Dawn has just broken in Jingani Village in Rumphi and villagers are emerging from their homes.
As morning chores typified by clashing sounds of kitchen utensils get underway, another hectic day has just begun for some 10 women
They walk to a nearby hill where they roll down heavy rocks to a special spot where they break them to pebbles of different shapes and sizes using hammers.
Most of them are either widows or single mothers sweating profusely to fend for their children.
They are breadwinners in a cultural setting where men mostly play this role.
In May when maize harvesting is over, they take on the hill to crush rocks for sale to people constructing homes in the rural area under Chief Chikulamayembe and surrounding areas.
In their fields, crop harvests are falling due to degraded soils and climate shocks. As such, quarry making has become a means of survival.

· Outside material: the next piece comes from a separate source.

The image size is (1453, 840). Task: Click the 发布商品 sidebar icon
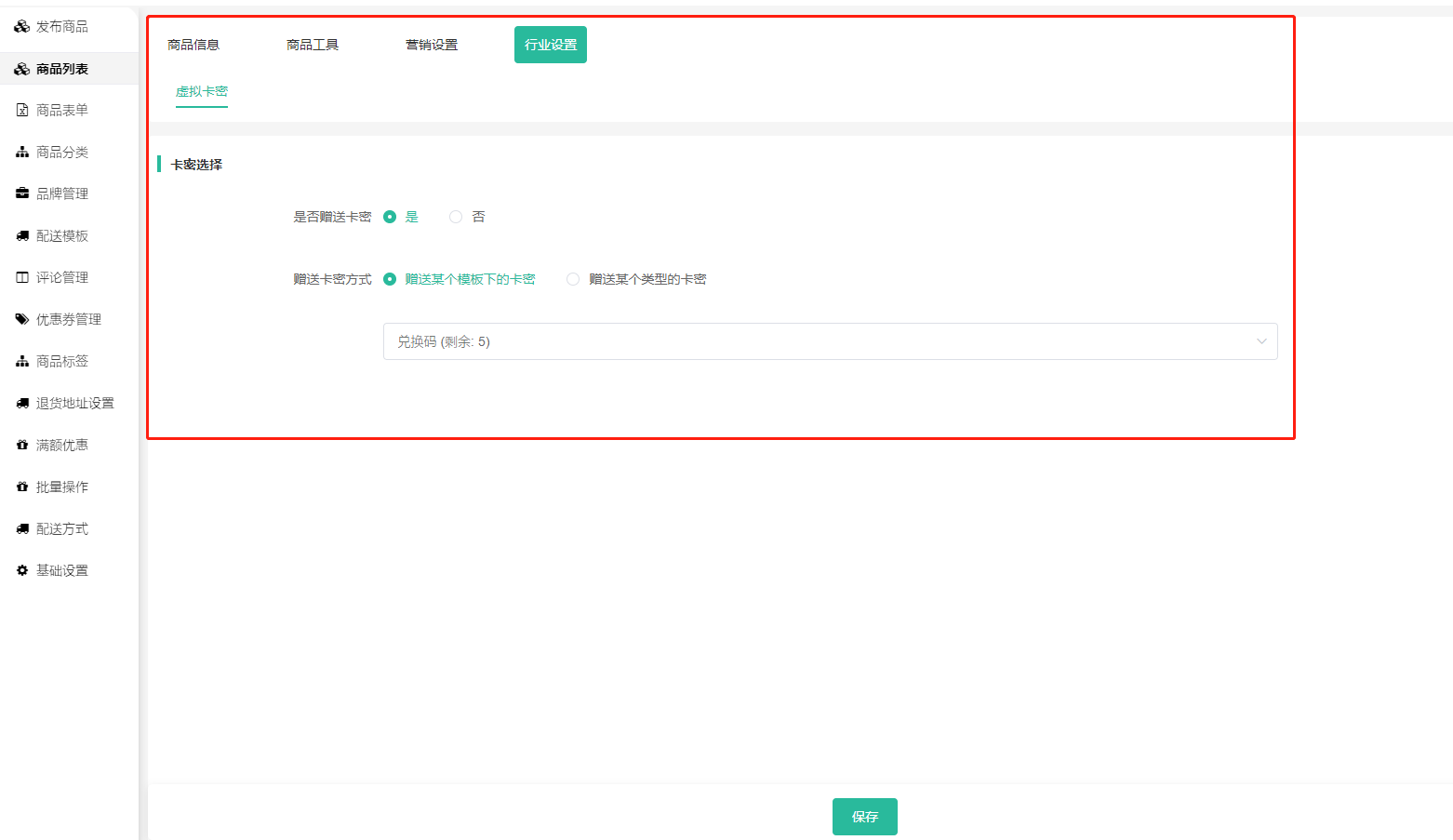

“It was difficult for my family to survive when my husband died in 2011. I started a small business to feed and educate my children, but life was never easy,” says Constance Gondwe, 68.
The mother-of-three joined the stone-crushing group six years ago.
“Breaking rocks is not an easy task, but the benefits keep us going,” she says. “My family would have slipped into abject poverty had I folded my arms to wait for well-wishers to raise my children,” Gondwe explains.
Through the business, she earns enough money to pay fees for one child at Chankhomi Community Day Secondary School and two others at Rumphi Secondary School.
Gondwe has constructed a house in her village.
“The rock-crushing business has completely turned around my life,” she says, rubbing her blistered palms.
Esther Nyasulu, 30, who separated from her husband, is equally optimistic. The struggle to raise two children single-handedly compelled her to join the group in 2010.
“After divorce, I had to look after our children and my two sisters, including paying their school fees. The blistering work helps me take care of them. I now own pigs purchased using the proceeds of the job once dominated by men,” she states.
Rumphi district social welfare officer Joshua Luhana says breakdowns in the extended family system has left widows and divorced women with “nowhere to run” for the care of their children.
The extended family system prevalent in Northern Region requires the next of kin to take care of women and children without a breadwinner.
When death strikes or marriage breaks down, a woman bears all the brunt of raising the children single-handedly.
Luhana explains: “When parents separate without going through the court process, the issues of wealth distribution and maintenance of children are not taken into consideration. The children are left with the mother.
“The father can marry again and continue living his normal life without considering the welfare of the children left in the care of his former wife.”
Unlike Gondwe and Nyasulu, Jane Nyirongo, 27, is neither divorced nor widowed. She is jobless and has no skill.
The mother-of-two also scales the hill to turn around her economic prospects to make quarry for sale.
She has been breaking rocks and selling quarry for six years.
“When I saw my fellow women cashing in from the sweat of breaking rocks, I felt compelled to join them instead of just staying idle and begging money for small things from my husband,” explains Nyirongo
She has bought a plot where she intends to construct a second house.
“Since I started selling quarry, my life has really changed. I take care of my family. I have built a house where we are living,” says Nyirongo.
However, it is draining to push huge rocks downhill and to hammer them to size.
At the end of the process, the women carry bulky buckets loaded with heavy stones on their heads to their selling points.
The booming construction industry to meet housing needs of a fast-growing population as well as public and private firms supposedly provides a ready market for quarry stones.
But the women with hammer in hand sometimes spend a month without making a sale, compelling them to engage middlemen who get a cut from any successful deal.
“We often rely on agents to find customers, but this eats into our profits,” Gondwe bemoans.
From their back-breaking occupation, the women have lofty dreams to venture into more lucrative businesses that would lift them out of poverty.
“How I wish we could stop doing this tiresome business, but we need some capital to start better businesses. This one only requires my energy,” says Nyasulu.